Bu muhtemelen ona olan hayranlığımı açıklıyor: bana göre kimya daha çok büyücülük gibi geliyor, periyodik tablo asla şifresini çözemeyeceğim bir Rosetta Taşı. Ama yine de tablolaştırmanın bu zaferinden zevk alıyorum: isimler, karakterler, tarihler.
Keşif yerlerinin adını taşıyan elementler var: berkelium, darmstadtium, moscovium ve tennessine. Elementlere insanların adları verilmiştir: 10 elementi keşfetmede parmağı olan Amerikalı kimyager Glenn Seaborg’dan sonra einsteinium, mendelevium ve seaborgium. Meitnerium, gerçekten Nobel kazanması gereken Lise Meitner’i anıyor; yaklaşık 50 kez aday gösterildi. Bir de Marvel filmlerindeki sahne dekoru gibi görünenler var: kripton, öropiyum (banknotlarda kullanılır), prometyum, toryum ve neptunyum (nükleer reaktörlerin atığı olarak üretilir).
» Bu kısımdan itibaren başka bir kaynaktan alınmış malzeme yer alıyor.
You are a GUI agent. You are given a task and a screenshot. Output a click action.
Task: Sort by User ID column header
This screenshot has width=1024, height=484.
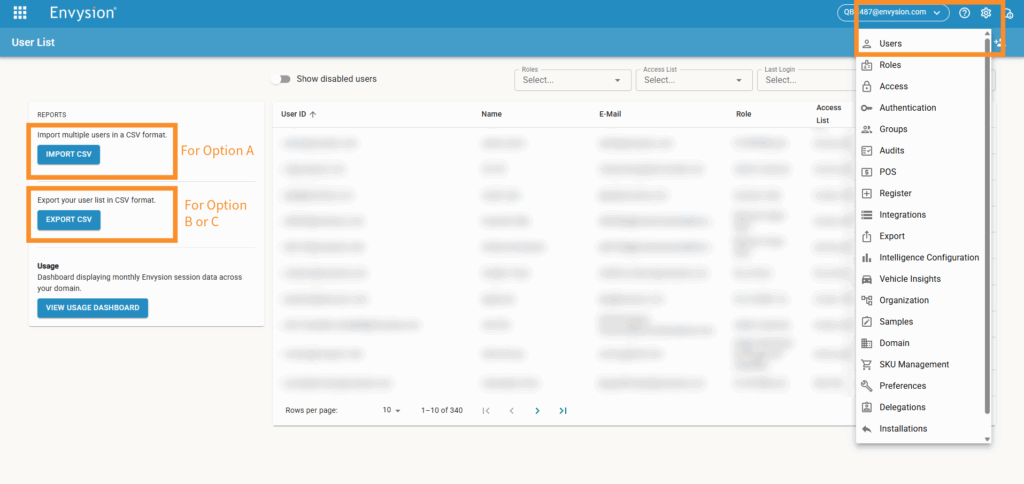pos(298,114)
Daha küçük elementlerin birbiriyle çarpışmasıyla oluşan en son eklenen elementler, bozulmadan önce sadece geçici olarak var olurlar. Kimyagerler şimdi benzer yollarla 119 ve 120 elementlerini yaratmaya çalışıyorlar. Araştırmacılar ihtiyaç duyulan enerjiyi toplayabilirlerse, bir gün daha ağır ama daha uzun ömürlü elementlerle dolu söylentiye göre bir “istikrar adasına” ulaşabilirler.
Ne heyecan verici bir oyun sonu olurdu. Bana her gün T20 üzerinden 120 ver.